Many people send texts, spreadsheets, photos and videos—while not knowing that they contain much information that other people can discover with ease and that might be indiscreet. Who has collaborated on the text? How often has it been revised? What camera and aperture has been used to take the photo? Such info is hidden in files, it can be useful, but also indiscreet. We make these hidden data visible and show how to get rid of them in case of any doubts.

Invisible additional info

Whether Word, Excel or PowerPoint—the innocent icons don’t tell what is inside them. Normally it is documents like texts. And they contain much additional info. That can be comments, but also revision notes. However, there is surely information which is not suitable for the public.

Office icons

Awkward potential

In business it is truly important to be careful. When several collaborators work on a document, send it back and forth via e-mail and make corrections, such a document can contain inflammable matters. The problem: when you hide the comments and annotations, they are no longer visible at first sight. And that is exactly what is dangerous. Because, when you send such a document to a customer, for example via mail, resourceful users can make the data visible again anytime. And that’s what can get awkward.

Remove personal data

But private computer users should know, too, that their documents contain a massive amount of data, data that might not be suitable for everybody. That can be data like a counter how often a document was edited—and by whom it was edited last. People who save the texts, spreadsheets or presentations normally and distribute them, is likely to distribute their indiscreet data as well. But: you can change that. The latest Office version can remove all personal data.

Useful feature in Office 2007

Office 2007 has a really useful feature, called “Inspect document”. The feature checks whether there is any hidden information. If yes, these data can be removed from the document with a single click. Only after having done this, you should send the document to other people via e-mail. Older Office and Word versions cannot do this, sadly.

Free tool

However, Microsoft offers a free tool to remove hidden data in Office documents. “Office Add-in: Remove Hidden Data” is the name of this useful extension. Once installed, it can “clean” any document with a single click. Important thing, you should really take a closer look at this, especially when distributing documents, sending them via mail or publishing them on the Web.

Indiscreet photos

Photos can be really indiscreet as well. Not only concerning the motive, that is sure. When you take photos with your digital camera nowadays, you have to be aware that there is a massive amount of data hidden in the photos, data that we normally don’t see. For example, let’s take a photo that I just took of a nice espresso machine. Looks great—and nobody knows what I used to take the photo. Nobody? As if! The photo contains many hidden data. And you can make these data visible. And behold: The photo has been taken with an iPhone. Even the used aperture, time and date date hidden within the photo.

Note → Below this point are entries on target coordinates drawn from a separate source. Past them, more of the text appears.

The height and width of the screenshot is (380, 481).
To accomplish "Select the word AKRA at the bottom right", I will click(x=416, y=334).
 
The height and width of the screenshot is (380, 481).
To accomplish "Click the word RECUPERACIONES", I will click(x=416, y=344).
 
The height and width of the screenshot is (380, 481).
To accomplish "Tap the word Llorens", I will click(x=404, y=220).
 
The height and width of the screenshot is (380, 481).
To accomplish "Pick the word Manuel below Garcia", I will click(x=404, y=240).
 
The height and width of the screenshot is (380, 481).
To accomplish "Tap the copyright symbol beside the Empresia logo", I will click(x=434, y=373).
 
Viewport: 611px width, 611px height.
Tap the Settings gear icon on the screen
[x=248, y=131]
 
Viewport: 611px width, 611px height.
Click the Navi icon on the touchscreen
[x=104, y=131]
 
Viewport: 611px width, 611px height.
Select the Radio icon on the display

EXIF info detected in a photo

EXIF data

This information hidden in the photo are also known as EXIF data. They can be extraordinarily useful, for instance for hobby photographers, as they can find out easily what aperture and exposure time they used to take a photo. If colleagues extract these data from a photo, that could get uncomfortable. For example, when you are discovered to be skiving off work because your colleagues found a party photo being taken just while you were ill.

JPG & PNG Stripper

Generally, it is very easy to make these EXIF data visible, for example in Windows: Just select the photo and click on details in Windows Explorer, and info like creation time, aperture, exposure time, camera type and much more are shown. The Mac can show these data easily as well. If you want to remove your data from your photos, for example because you want to publish the photos on the Web, you can remove the additional data from the photos. Just use special programs like JPG stripper, and you’re done. The photos are retained. Only the additional data are removed from the photos. If you don’t want everybody to see the additional info, you should always do this. In any case, it is more discreet.